Machine learning algorithms can be used to propose items or services to clients based on their past behavior and preferences.


Problems and Concerns




While there are several advantages to machine learning, there are also questions about its possible hazards and limits. One of the most significant issues of machine learning is the possibility of bias in algorithms, which might perpetuate existing societal disparities and penalize specific groups.


Furthermore, there are questions regarding machine learning's ethical implications, particularly in domains such as healthcare and finance. It is critical for academics and practitioners to think about these challenges and work towards ethical and responsible machine learning practices.


Conclusion


Machine learning is a useful technique for addressing complicated issues and increasing computer system efficiency. Machine learning has the potential to change sectors ranging from healthcare to retail by allowing computers to learn from data.

However, there are concerns regarding machine learning's potential hazards and limits, notably in areas such as prejudice and ethical considerations. To guarantee that the advantages of this technology are realized without causing damage, academics and practitioners must work together to establish ethical and responsible machine learning practices.




Tuesday, April 18, 2023

What are the ethical implications of artificial intelligence?

 What are the ethical implications of artificial

 intelligence?




AI is becoming increasingly widespread in our culture, with applications ranging from self-driving vehicles to personalised treatment.
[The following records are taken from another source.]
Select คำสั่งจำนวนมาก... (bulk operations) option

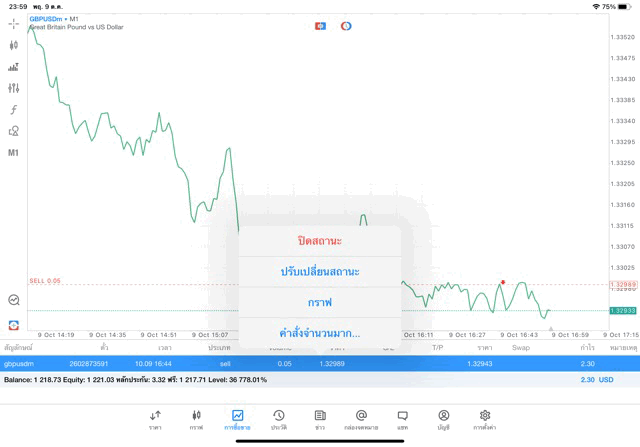[x=320, y=333]
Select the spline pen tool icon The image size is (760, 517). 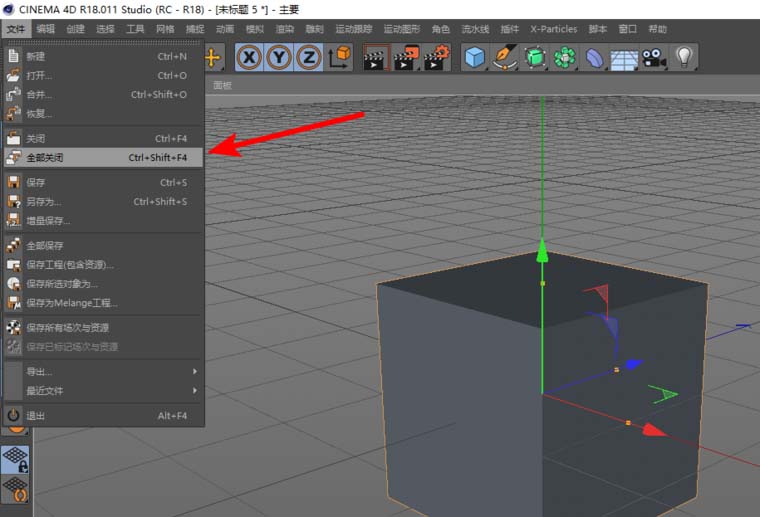click(x=505, y=57)
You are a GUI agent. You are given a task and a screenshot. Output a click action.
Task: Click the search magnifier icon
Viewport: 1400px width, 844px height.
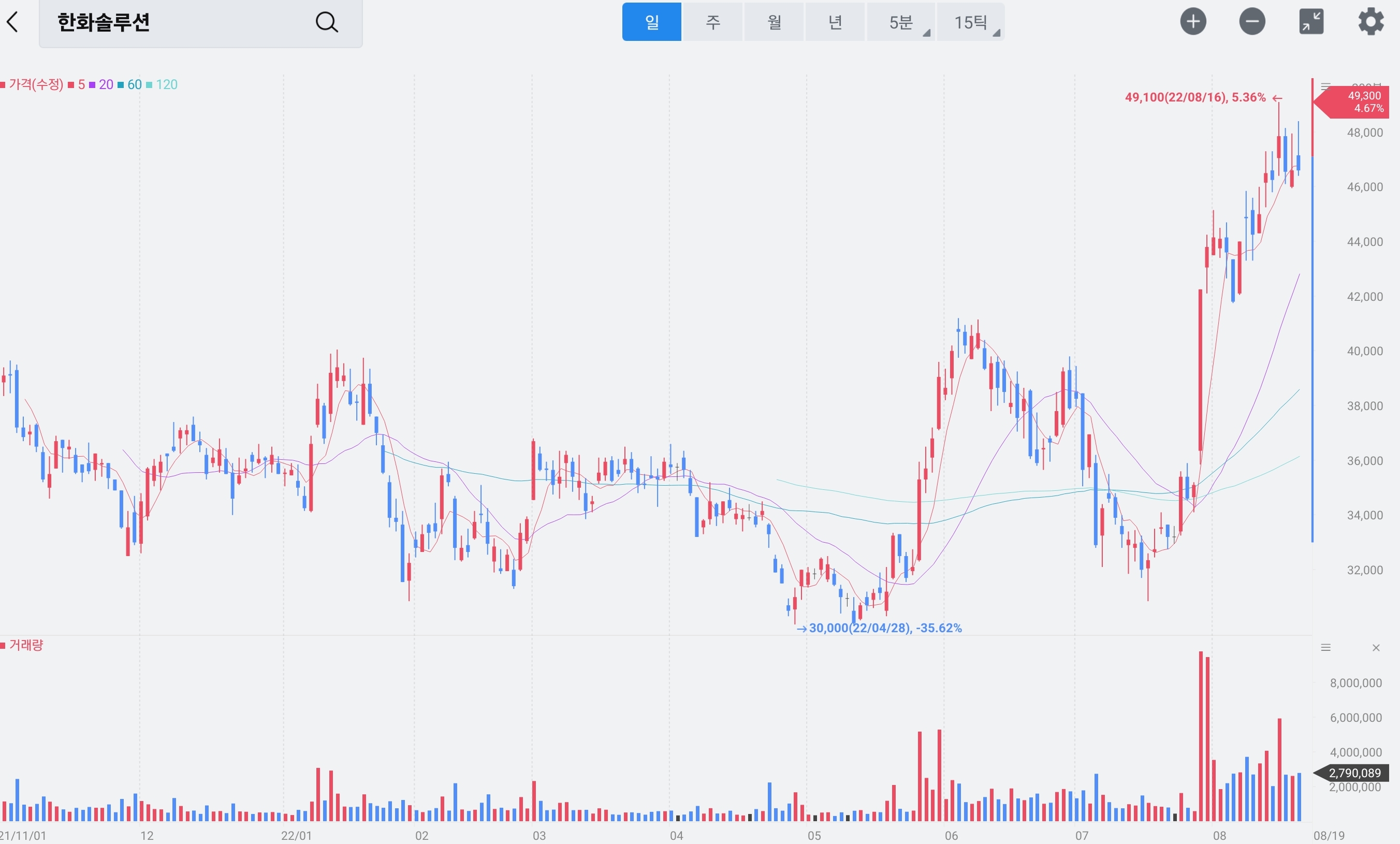click(x=327, y=22)
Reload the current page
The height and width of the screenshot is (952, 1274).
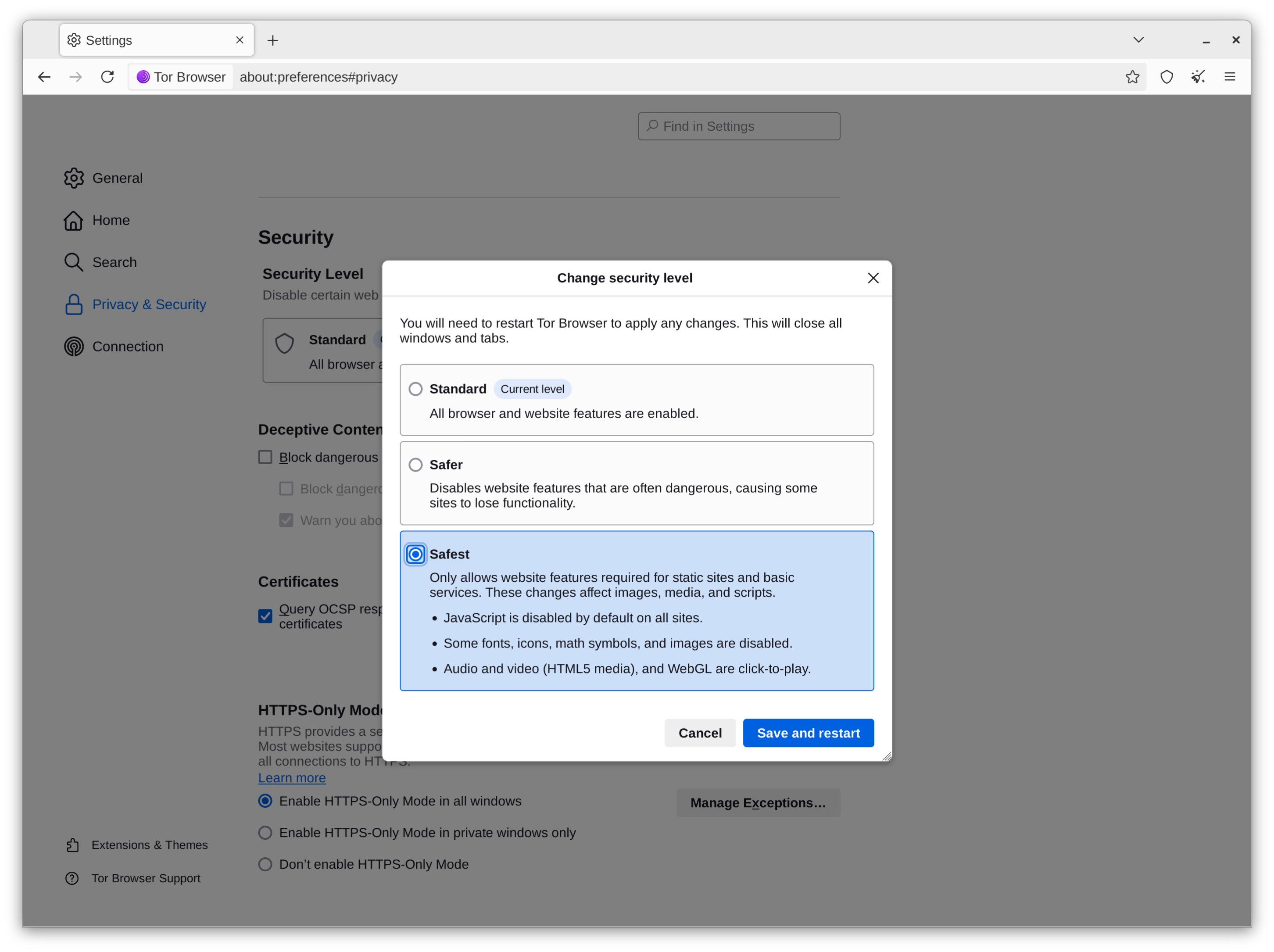pyautogui.click(x=107, y=77)
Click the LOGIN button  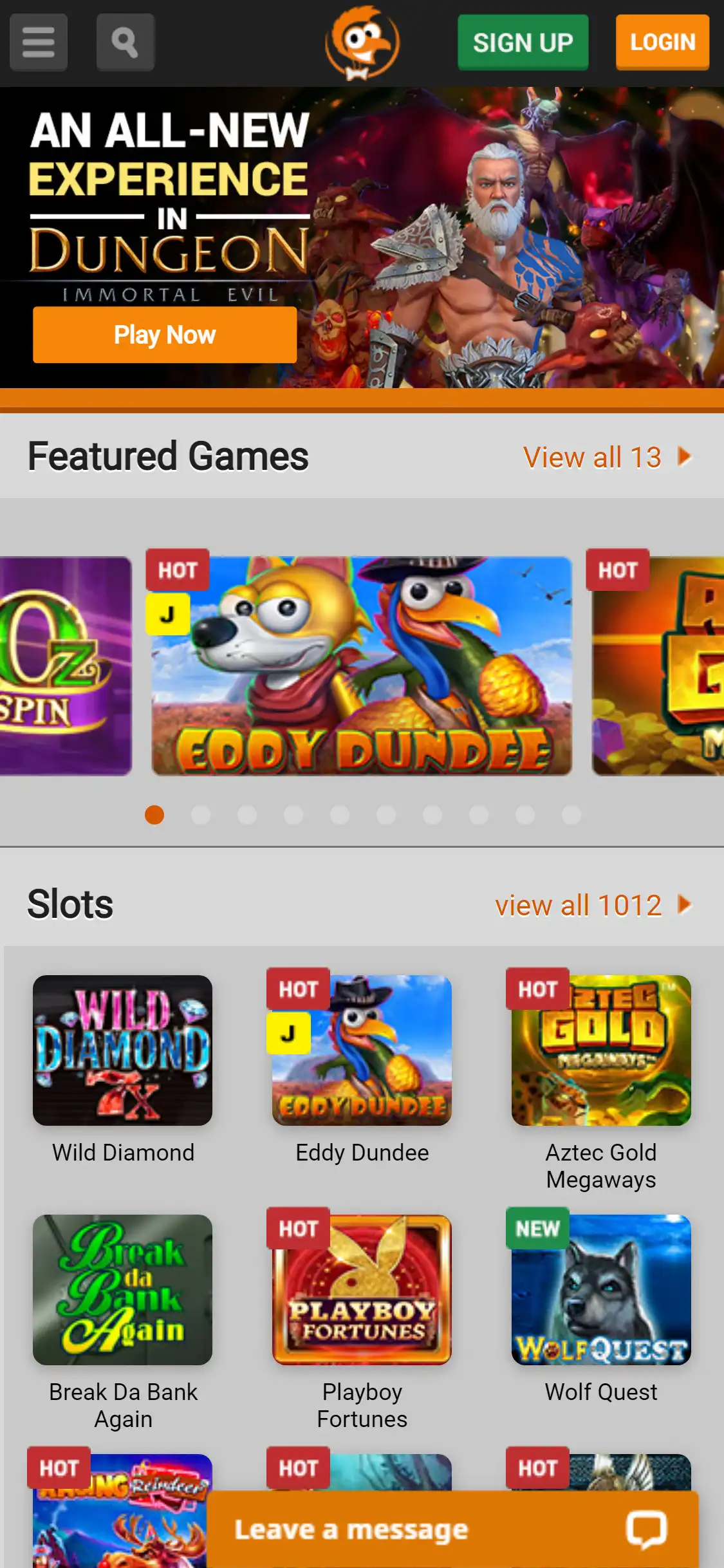click(663, 42)
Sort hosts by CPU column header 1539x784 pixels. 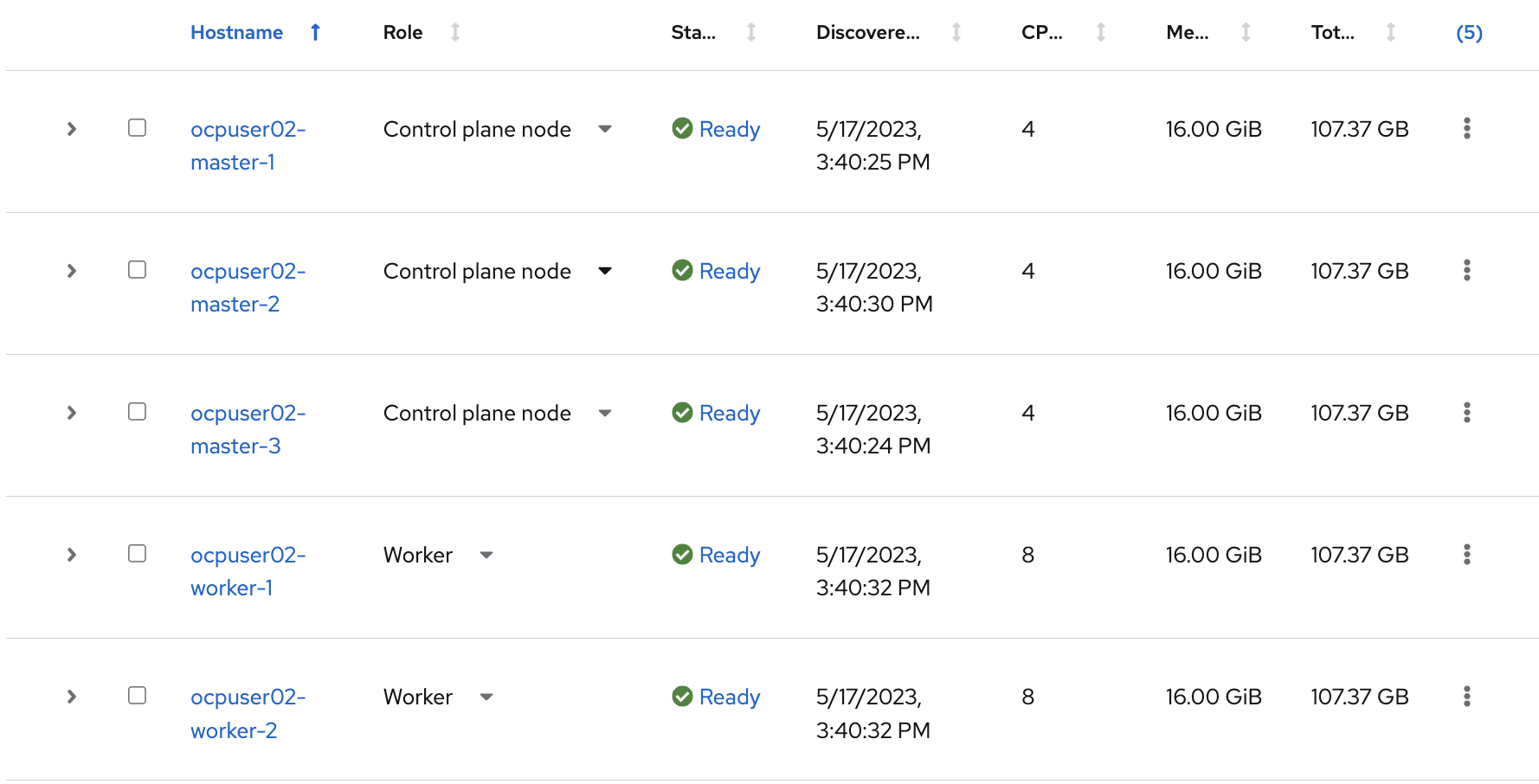[1041, 33]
However, as AI becomes more common, severe ethical questions about its impact on society arise. This blog post will examine the ethical problems surrounding artificial intelligence.

The set of norms and ideals that guide the development and use of AI systems is known as "ethics in AI." It requires considering the potential impact of AI on society and ensuring that its use is consistent with key human values such as privacy, fairness, and accountability.


What is the significance of AI ethics?

Artificial intelligence has the potential to significantly improve human lives, but it also offers risks and challenges. As AI systems advance, they may make decisions that have far-reaching effects for individuals and society as a whole.

As a result, it is vital to assess the ethical implications of AI research and use to ensure that they are consistent with our values and serve the greater good.


Important AI Ethical Considerations

Bias: Artificial intelligence systems can reflect and foster societal preconceptions and discrimination. AI systems must be developed and tested in order to minimise bias and enhance justice and equity.

 Because AI systems usually rely on large amounts of personal data, privacy and data protection concerns have developed. It is vital that AI systems are transparent about how they collect and use data and that users have control over their personal data.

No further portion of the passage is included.